Problem description.
Starting at the line that contains "You are a GUI" and continuing through the end of the entries, rewrite those lines with "screenshot" changed to "screen capture" and nothing else altered. Leave out the pictures.

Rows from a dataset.

------------------------------------------------------------

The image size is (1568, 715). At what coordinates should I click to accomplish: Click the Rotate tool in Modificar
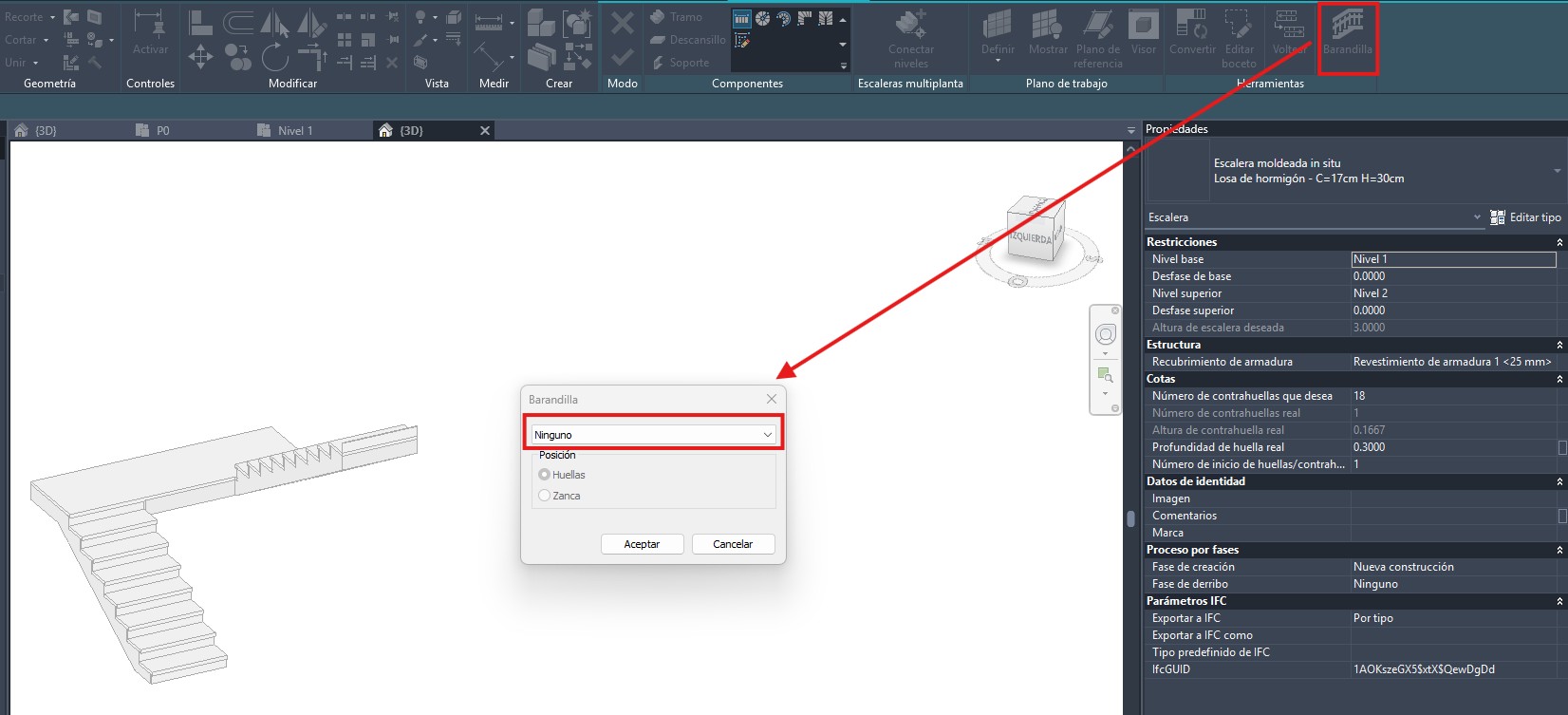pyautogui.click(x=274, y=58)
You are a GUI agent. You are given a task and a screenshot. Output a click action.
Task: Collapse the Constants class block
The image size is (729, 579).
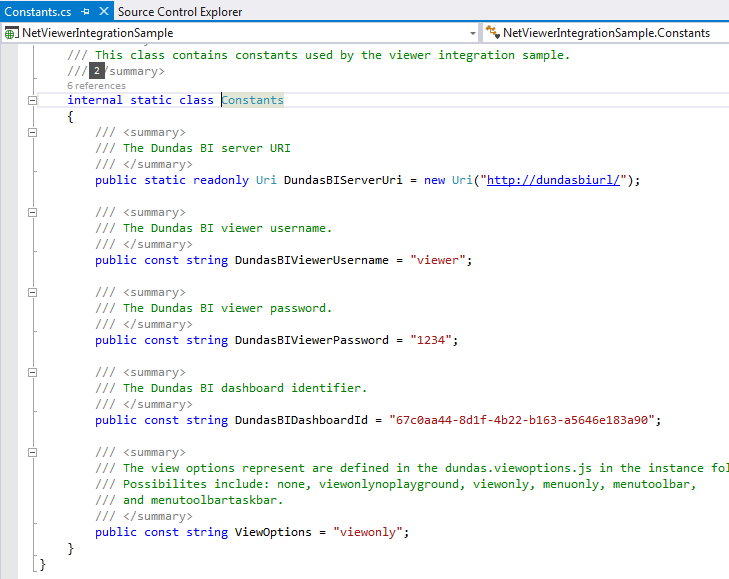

------------------------------------------------------------

Answer for the task.
You are a GUI agent. You are given a task and a screen capture. Output a click action.
Task: Collapse the Constants class block
The image size is (729, 579).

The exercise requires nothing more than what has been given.